A scientist’s claim of evidence that Pfizer Inc.’s Bextra might be even riskier for people with heart disease than rival arthritis drug Vioxx sparked controversy Wednesday at a medical meeting and sent the company’s stock lower.
Dr. Garret FitzGerald, a University of Pennsylvania cardiologist who helped test these types of drugs years ago, told a medical conference that he had reanalyzed some previously published studies on Bextra and concluded that it roughly doubled the risk of heart attacks and strokes the reason Merck & Co. pulled Vioxx off the market in September.
But FitzGerald’s numbers haven’t been published or independently reviewed, and he presented only partial information in a speech rather than a scientific session at the American Heart Association meeting where others could evaluate and critique it.
Pfizer, which besides Bextra also sells a similar painkiller, Celebrex, complained FitzGerald had selectively chosen data that made results appear worse than they were from larger studies of Bextra’s safety.
“Pfizer has shared Bextra clinical results in a timely manner with regulatory authorities both in the United States and worldwide,” said Dr. Joseph Feczko, Pfizer’s president of worldwide development.
FitzGerald said Pfizer and the federal Food and Drug Administration should move more forcefully to determine whether the labels of the whole class of drugs called cox-2 inhibitors need to carry a warning of risks in heart disease patients, and to do larger studies to define their safety for people with arthritis but not heart risks.
He and others have criticized Merck and the FDA for not removing Vioxx before 80 million people took it and the risks became known.
In an opinion piece in the New England Journal of Medicine last month, FitzGerald argued that studies long ago suggest that the problems with Vioxx are a “class effect” shared by other cox-2 inhibitors.
The same mechanism that inhibits inflammation and makes the drugs easier on the stomach than traditional painkillers also blocks a substance that prevents heart problems, FitzGerald believes.

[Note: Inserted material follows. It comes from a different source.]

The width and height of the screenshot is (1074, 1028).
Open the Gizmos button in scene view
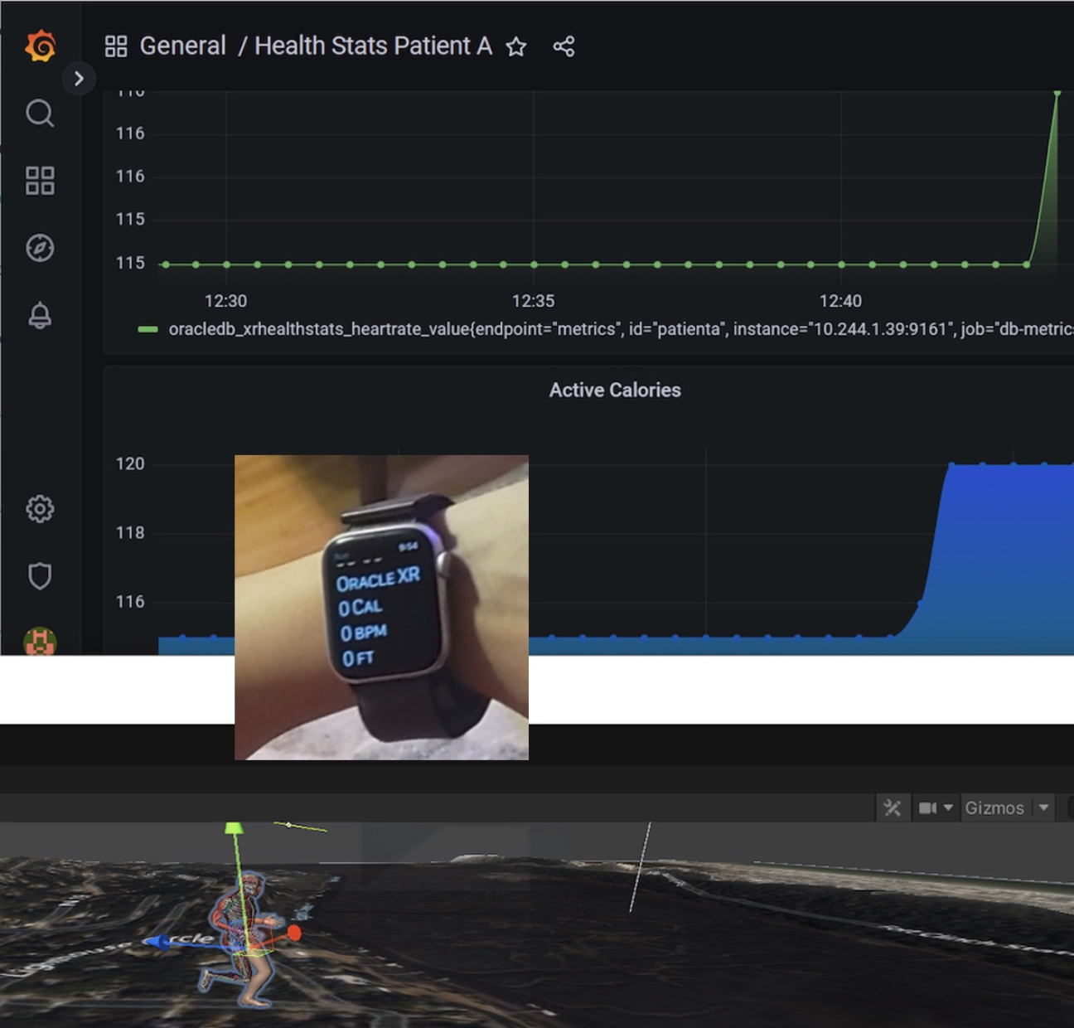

“We have a clear mechanism that applies to this class that explains not only what happened but how it happened,” he said.
In light of the Vioxx withdrawal and his alleged new analysis showing risks of Bextra, “This has shifted the burden of proof onto those who would have to establish that this is not a class effect,” he said.
The Food and Drug Administration plans to convene an advisory committee in February to review the safety of all cox-2 inhibitors.
“We look forward to a scientific and reasoned evaluation in this appropriate setting,” Pfizer’s Feczko said.